NGO ‘Environmental Defense Fund’ calls on European Parliament and Member States to set standards for methane emissions

As the European Commission plans to unveil its strategy to reduce methane emissions in the European Union on 14 October, the NGO ‘Environmental Defense Fund’ (EDF) sent a letter to MEPs and Member States on Wednesday 23 September calling on them to support setting standards for methane emissions from gas sold in the EU. 

As the largest importer of internationally traded natural gas (47% of the global market), the EU is uniquely positioned to require stringent methane performance standards for all gas sold in the EU - a move that would catalyse immediate reductions of this potent climate pollutant around the world”, says Poppy Kalesi, director of the NGO and signatory of the letter.

Calling the fight against methane emissions a “climate urgency” (after carbon dioxide, methane is the second most important greenhouse gas contributing to climate change), EDFemphasises that environmental externalities, including methane emissions, are currently not reflected in the price of gas.

According to the organisation, this creates a major commercial and regulatory risk for domestic renewables, particularly in markets where the cost of electricity per megawatt-hour is currently up to five times higher than that of gas.
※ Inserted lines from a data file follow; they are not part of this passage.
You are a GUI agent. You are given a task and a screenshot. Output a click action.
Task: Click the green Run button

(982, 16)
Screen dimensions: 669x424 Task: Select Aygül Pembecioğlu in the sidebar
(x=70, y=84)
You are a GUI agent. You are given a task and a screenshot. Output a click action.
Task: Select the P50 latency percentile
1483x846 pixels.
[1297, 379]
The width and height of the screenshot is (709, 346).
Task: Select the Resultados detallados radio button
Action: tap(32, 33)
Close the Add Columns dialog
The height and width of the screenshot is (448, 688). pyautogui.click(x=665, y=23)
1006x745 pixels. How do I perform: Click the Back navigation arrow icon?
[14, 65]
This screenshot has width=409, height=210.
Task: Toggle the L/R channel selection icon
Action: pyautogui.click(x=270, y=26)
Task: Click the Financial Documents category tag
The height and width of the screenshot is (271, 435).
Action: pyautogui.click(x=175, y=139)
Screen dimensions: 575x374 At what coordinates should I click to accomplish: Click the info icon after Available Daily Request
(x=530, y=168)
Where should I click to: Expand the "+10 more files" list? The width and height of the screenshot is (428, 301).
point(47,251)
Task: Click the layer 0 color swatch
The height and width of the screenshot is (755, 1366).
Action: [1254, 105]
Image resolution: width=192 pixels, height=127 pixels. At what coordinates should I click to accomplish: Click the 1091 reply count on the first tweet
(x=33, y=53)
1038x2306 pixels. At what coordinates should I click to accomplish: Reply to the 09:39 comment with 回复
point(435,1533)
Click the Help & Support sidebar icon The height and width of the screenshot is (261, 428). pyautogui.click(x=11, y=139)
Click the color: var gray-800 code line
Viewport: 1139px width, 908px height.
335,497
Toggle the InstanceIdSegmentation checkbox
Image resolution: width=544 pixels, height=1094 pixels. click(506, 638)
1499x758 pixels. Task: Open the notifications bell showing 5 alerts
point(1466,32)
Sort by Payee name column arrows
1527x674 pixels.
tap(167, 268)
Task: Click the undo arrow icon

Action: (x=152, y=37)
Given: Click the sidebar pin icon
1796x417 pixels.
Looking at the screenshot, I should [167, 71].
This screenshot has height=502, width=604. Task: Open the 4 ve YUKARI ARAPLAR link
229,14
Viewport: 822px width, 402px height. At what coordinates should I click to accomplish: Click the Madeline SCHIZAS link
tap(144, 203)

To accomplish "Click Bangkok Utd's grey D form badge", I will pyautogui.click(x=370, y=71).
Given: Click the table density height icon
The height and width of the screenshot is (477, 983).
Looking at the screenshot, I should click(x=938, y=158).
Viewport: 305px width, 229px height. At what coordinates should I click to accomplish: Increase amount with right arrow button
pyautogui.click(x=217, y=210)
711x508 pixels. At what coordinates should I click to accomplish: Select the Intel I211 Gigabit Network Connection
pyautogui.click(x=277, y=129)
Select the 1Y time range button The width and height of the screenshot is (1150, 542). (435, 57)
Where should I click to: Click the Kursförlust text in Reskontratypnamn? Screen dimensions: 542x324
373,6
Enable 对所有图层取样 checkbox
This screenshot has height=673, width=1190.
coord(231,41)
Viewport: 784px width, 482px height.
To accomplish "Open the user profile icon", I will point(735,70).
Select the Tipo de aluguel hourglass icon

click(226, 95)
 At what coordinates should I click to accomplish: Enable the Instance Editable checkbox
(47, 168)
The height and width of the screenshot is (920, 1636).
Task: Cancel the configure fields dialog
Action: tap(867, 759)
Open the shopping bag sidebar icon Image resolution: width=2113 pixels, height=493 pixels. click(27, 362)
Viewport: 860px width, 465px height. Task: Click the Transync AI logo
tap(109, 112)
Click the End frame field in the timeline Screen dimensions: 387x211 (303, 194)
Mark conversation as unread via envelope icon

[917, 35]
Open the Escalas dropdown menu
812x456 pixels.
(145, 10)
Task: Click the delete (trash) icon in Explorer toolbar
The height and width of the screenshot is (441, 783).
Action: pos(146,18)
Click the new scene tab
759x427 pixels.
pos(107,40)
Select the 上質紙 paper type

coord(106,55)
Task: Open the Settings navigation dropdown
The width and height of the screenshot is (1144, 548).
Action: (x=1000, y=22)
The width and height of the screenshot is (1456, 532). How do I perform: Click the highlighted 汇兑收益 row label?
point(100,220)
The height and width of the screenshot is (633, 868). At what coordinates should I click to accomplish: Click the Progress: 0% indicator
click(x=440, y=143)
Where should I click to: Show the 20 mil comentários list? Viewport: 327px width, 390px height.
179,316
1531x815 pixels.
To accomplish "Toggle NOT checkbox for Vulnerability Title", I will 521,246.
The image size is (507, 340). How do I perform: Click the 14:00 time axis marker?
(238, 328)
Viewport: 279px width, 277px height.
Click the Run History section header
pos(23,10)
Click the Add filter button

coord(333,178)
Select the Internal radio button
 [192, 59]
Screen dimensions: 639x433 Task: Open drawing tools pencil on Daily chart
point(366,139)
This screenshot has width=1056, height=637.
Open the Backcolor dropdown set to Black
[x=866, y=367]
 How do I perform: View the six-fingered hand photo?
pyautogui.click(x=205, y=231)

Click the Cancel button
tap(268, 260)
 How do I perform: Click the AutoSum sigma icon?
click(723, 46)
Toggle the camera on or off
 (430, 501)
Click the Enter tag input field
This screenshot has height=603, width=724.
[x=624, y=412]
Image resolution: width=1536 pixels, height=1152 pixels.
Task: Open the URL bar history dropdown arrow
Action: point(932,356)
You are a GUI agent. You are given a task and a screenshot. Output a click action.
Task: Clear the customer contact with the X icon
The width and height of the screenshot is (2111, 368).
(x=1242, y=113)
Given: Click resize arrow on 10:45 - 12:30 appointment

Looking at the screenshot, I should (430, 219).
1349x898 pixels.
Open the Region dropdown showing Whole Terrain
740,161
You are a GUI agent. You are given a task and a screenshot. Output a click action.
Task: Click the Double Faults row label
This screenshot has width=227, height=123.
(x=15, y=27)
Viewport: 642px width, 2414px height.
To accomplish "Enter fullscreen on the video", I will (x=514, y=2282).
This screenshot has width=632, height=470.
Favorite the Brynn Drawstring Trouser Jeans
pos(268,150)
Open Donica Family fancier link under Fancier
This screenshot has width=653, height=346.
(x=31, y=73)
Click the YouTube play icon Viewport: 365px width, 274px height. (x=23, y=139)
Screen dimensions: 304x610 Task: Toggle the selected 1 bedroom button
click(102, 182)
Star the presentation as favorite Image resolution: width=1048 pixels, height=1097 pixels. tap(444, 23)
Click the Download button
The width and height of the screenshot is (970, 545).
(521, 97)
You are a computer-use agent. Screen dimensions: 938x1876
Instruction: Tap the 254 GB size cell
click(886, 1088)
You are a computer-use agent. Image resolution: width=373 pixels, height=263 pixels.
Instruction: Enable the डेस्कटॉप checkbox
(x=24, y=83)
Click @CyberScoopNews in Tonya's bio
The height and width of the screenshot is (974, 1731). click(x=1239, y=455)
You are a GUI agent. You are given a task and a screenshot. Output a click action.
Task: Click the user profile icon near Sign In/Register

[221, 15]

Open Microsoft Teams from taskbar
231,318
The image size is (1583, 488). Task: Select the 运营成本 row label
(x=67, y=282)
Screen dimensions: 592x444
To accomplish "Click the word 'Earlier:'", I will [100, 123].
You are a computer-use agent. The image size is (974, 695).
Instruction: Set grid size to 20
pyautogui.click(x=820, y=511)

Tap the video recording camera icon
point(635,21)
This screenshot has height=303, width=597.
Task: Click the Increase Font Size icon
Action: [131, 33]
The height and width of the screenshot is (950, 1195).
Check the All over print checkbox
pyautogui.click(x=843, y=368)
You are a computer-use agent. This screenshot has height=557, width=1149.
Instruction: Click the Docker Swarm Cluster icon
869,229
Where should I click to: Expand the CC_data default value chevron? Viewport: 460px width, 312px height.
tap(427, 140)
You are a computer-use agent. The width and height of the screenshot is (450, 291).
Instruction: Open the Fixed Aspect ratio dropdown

In a draft version of the methane strategy described in our articles (see EUROPE 12545/1), the Commission indicates that it “will study the feasibility and added value of possible targets or performance standards for natural gas as a means of further encouraging the reduction of methane emissions in the EU”, but without proposing any concrete initiative to this end.

The institution is of the opinion that it is first necessary to improve data from the fossil fuel industry on methane emissions resulting from leakage - through a legislative proposal on mandatory monitoring, reporting and verification (MRV) of all methane emissions - and then to encourage companies to combat such leakage.

However, according to Mrs Kalesi, experiences in the United States, Canada and Mexico have shown that “voluntary agreements [...] do not deliver methane emissions reductions at the scale of pace needed”.

According to the Commission, between 19 and 30% of global anthropogenic methane emissions come from the production and use of fossil fuels.